Setting up Okta System Log Streaming in Splunk

Configure Splunk Cloud to collect data via Okta Log Streaming

To stream Okta System Log events in Splunk Cloud, Configure Splunk's HTTP Event Collector (HEC) endpoint to accept HTTPS connections and collect data. For more information, see Set up and use HTTP Event Collector in Splunk Web in the Splunk documentation.

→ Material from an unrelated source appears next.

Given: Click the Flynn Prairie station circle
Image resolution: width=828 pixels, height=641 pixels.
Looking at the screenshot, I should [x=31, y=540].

When you create the HTTP Event Collector, make sure to set the sourcetype as OktaIM2:log so that the extractions of the sourcetype work in the events collected via Log Streaming

Steps to configure Okta Log Streaming to send data via Splunk HEC

1. Sign in to your okta org as a super admin.
2. In the Admin Console, navigate to Reports > Log Streaming.
3. Click Add Log Stream to start the log stream wizard.
4. Select "Splunk Cloud" from the catalog and click Next.
5. Fill in the configuration details of your Splunk Cloud Log Stream:.
• * Name: Unique name of the log stream in Okta.
• * Splunk Edition: Select the edition.
• * Host: Enter the domain for your Splunk Cloud Instance. For example:- abc.splunkcloud.com.
• * HEC Token: The Token from your Splunk Cloud HTTP Event Collector(HEC).
6. Click Save. You will receive a confirmation message.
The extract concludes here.